Sometime after Hanoi’s final victory in 1975, Gen. Tran Van Tra, a former top commander in the South, stated in the Communist Party organ Nhan Dan that, by late 1972, his troops were on the verge of defeat. Had the war continued some months further, the South with continued U.S. support could have emerged victorious by evicting all enemy forces from Vietnam. Indeed, in his 1984 book “Lost Victory,” former CIA Director William Colby claims that on the ground in South Vietnam “the war had been won.”

Faced with certain defeat, Hanoi saved the day by offering substantial concessions sought by Henry Kissinger in previous negotiations. With the best of intentions, Kissinger – who was devoted to negotiations – took this bait. The resulting process brought South Vietnamese military operations to a halt, thus snatching defeat from the jaws of victory. We then dragooned our Vietnamese allies into accepting the ill-conceived 1973 Paris Peace Accords, of which one of the most pernicious features was a “cease-fire in place” that left substantial communist troops in South Vietnam. John Negroponte, director of the National Security Council’s Indochina staff and a midlevel Foreign Service officer, courageously went mano a mano with Kissinger over this, but to no avail. (I raised my objections in memos to Kissinger. Negroponte left, going on to a brilliant career.) 

By the time the peace accords were signed on Jan. 27, 1973, I had become director of the National Security Council’s Indochina staff – the most senior U.S. official who dealt exclusively with Vietnam (and Laos and Cambodia). The accords were soon massively violated by the communist side and somewhat by our Vietnamese allies. For example, the primitive Ho Chi Minh Trail supporting communist forces in the South was converted to a superhighway. 

Once our troops and released prisoners of war had left the country, Washington largely lost interest in Vietnam. I had a very difficult time getting military equipment and supplies for our Vietnamese allies. Then Congress reduced military aid from $2.8 billion in fiscal 1973 to $700 million for fiscal 1975. 

Post-victory, North Vietnamese Chief of Staff Gen. Van Tien Dung wrote, “The decrease in American aid made it impossible for Saigon troops to carry out their combat and force development plans ... Enemy firepower had been reduced by nearly 60 percent ... its mobility was reduced by half.” 

The blow that sealed South Vietnam’s fate was the Case-Church Amendment, approved by Congress in June 1973. In effect, the legislation banned all U.S. military operations in Indochina. The South Vietnamese then, inter alia, permanently lost the U.S. air support upon which it had depended in combat. And we lost the ability to enforce the peace accords through military action. 

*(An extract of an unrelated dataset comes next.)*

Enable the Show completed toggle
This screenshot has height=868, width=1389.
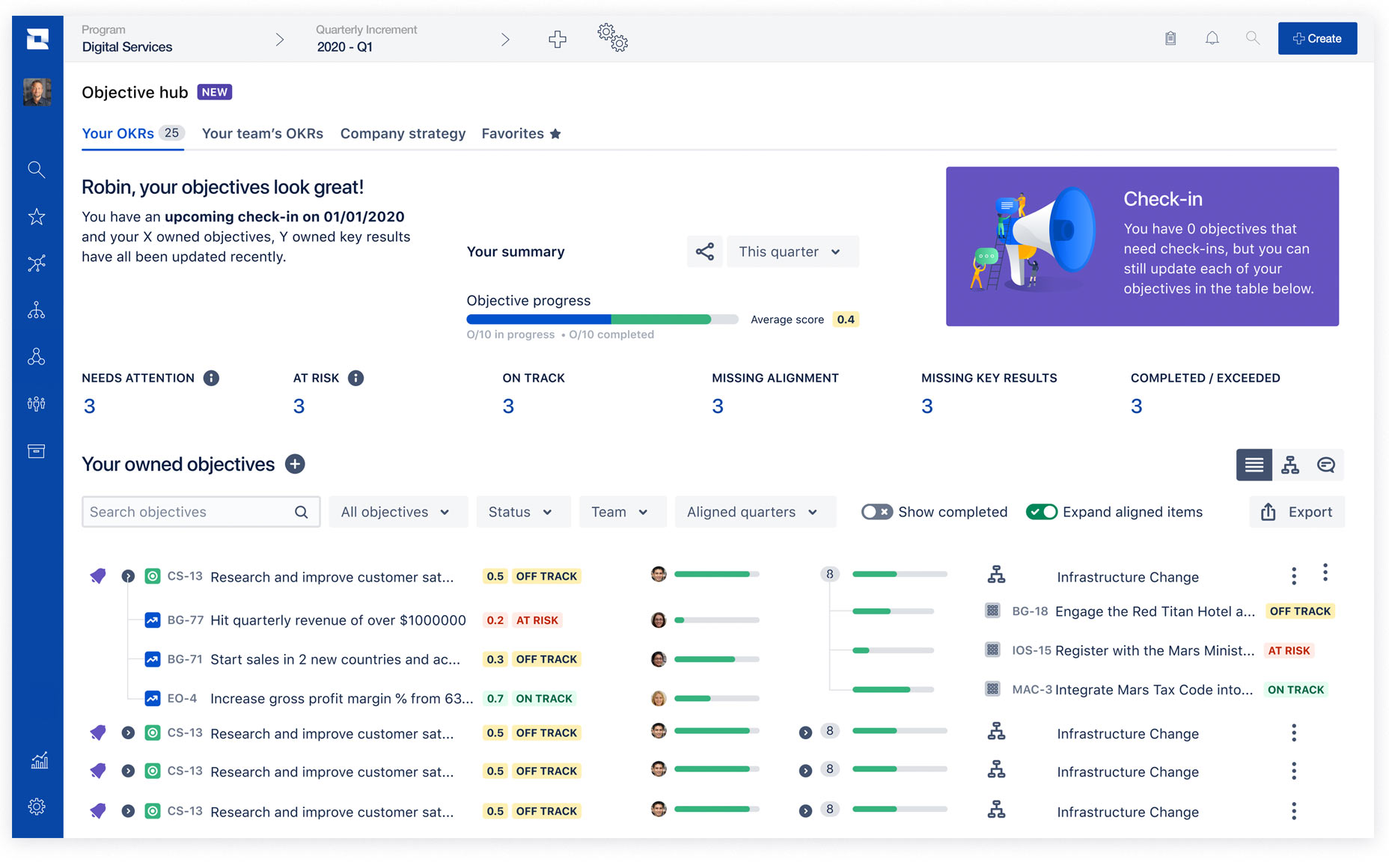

Finally, after three years of recovering from its losses and well supported by its loyal allies the Soviet Union and China, Hanoi launched the campaign that resulted in victory on April 30, 1975. 

William Stearman is a retired U.S. Foreign Service officer and the author of “An American Adventure: From Early Aviation Through Three Wars to the White House.” He served on the White House National Security Council staff under four presidents, and served in Vietnam from December 1965 to September 1967.